+++ Text under study

Oct 23, 2015
Tips for a safe and healthy Halloween
Halloween is fast approaching, and it’s a fun and festive time of year for many families. However, Halloween does come with some child safety risks that are important for parents and caregivers to know to ensure a safe celebration. The Kohl’s Cares Grow Safe & Healthy program, a partnership between Children’s Hospital of Wisconsin and Kohl’s Cares, has compiled the following tips:
Choose safe costumes
- Visibility is key. It is a fact that children are twice as likely to get hit by a car on Halloween than any other day of the year. Flashlights, glow tape and glow sticks can be built right into kids’ costume plans to ensure they are highly visible in the dark.
- It is important that costume fit properly. Costumes should be large enough to allow warm clothes underneath, but short enough to prevent tripping.

++++++
+++ Data to examine

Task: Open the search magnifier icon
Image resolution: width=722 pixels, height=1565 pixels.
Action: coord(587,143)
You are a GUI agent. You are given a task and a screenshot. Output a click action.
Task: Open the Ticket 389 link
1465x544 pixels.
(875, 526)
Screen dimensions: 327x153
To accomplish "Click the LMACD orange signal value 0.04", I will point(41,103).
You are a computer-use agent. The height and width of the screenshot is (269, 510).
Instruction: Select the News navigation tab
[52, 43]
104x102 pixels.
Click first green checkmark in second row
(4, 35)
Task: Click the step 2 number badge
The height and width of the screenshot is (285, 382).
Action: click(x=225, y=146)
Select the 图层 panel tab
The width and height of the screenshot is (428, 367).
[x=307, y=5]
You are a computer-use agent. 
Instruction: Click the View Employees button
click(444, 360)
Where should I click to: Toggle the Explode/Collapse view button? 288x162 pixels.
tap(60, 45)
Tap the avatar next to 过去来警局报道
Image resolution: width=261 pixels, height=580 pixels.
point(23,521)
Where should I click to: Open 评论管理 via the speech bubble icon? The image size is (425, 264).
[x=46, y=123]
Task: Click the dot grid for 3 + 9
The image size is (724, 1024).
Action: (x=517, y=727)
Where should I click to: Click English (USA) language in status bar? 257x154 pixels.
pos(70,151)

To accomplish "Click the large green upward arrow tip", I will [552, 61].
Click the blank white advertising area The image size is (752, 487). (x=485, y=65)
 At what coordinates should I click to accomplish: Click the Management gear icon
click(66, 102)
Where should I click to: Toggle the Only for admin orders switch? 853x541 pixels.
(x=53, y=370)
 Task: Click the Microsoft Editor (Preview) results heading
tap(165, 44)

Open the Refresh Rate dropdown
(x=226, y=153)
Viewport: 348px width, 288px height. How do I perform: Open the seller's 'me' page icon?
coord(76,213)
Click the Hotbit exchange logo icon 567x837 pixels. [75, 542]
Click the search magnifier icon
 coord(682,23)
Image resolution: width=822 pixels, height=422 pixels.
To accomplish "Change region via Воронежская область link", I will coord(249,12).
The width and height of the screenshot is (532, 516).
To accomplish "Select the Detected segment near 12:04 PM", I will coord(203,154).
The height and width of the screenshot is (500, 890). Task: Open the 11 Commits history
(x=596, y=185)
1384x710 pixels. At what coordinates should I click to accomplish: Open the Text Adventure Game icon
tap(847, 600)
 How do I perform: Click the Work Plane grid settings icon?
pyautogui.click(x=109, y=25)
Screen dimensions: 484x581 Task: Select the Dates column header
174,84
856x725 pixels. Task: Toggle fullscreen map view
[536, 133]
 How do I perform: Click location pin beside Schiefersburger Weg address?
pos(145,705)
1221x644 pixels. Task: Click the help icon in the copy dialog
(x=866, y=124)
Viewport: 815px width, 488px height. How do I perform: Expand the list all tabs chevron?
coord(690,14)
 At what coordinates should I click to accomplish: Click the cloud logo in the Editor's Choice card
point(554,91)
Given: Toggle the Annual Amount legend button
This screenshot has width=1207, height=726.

++++++

* **Exercise instructions**:
1. Reproduce word for word the passage of the Halloween safety tips, everything from "Oct 23, 2015" down to "to prevent tripping.".
2. Resume the Halloween safety tips from where they stop.

* **Answers provided**:
1.
Oct 23, 2015
Tips for a safe and healthy Halloween
Halloween is fast approaching, and it’s a fun and festive time of year for many families. However, Halloween does come with some child safety risks that are important for parents and caregivers to know to ensure a safe celebration. The Kohl’s Cares Grow Safe & Healthy program, a partnership between Children’s Hospital of Wisconsin and Kohl’s Cares, has compiled the following tips:
Choose safe costumes
- Visibility is key. It is a fact that children are twice as likely to get hit by a car on Halloween than any other day of the year. Flashlights, glow tape and glow sticks can be built right into kids’ costume plans to ensure they are highly visible in the dark.
- It is important that costume fit properly. Costumes should be large enough to allow warm clothes underneath, but short enough to prevent tripping.

2.
- For little superheroes, capes should fasten with Velcro® that easily pulls apart. Capes and other costume pieces should never be tied around a child’s neck. It is important that younger children know the difference between what people do on television or movies and what they can do in real life.
- Face paints and makeup in place of masks are a safer choice for increased visibility. Parents should remember to wash all paint off at the end of the day to prevent skin irritation.
Pick treats wisely
- After trick-or-treating, an adult should check all candy. Unwrapped candy should not be eaten.
- Hard candy is a choking hazard for children three years of age or younger.
- Food allergies are serious. It is important to consider children with food allergies, and to offer treats that are nut free.
- Offer a healthier alternative to candy. Give trick or treaters age-appropriate, non-food treats like temporary tattoos or stickers instead.
Decorate with care
- Homeowners should consider small children when setting up spooky displays.
- Keep outdoor lights on, and make sure paths are well-lit.
- Remove tripping hazards from your porch or walkway before greeting trick or treaters.
- Illuminate carved pumpkins with flashlights or glow sticks rather than candles to prevent fire.
I recently had the opportunity to share some of these Halloween safety tips on a WTMJ-TV Ch. 4 Live at Noon segment with my little friend Reese as the costume model:
Follow these tips, and you’ll be on the way to a safe and healthy Halloween.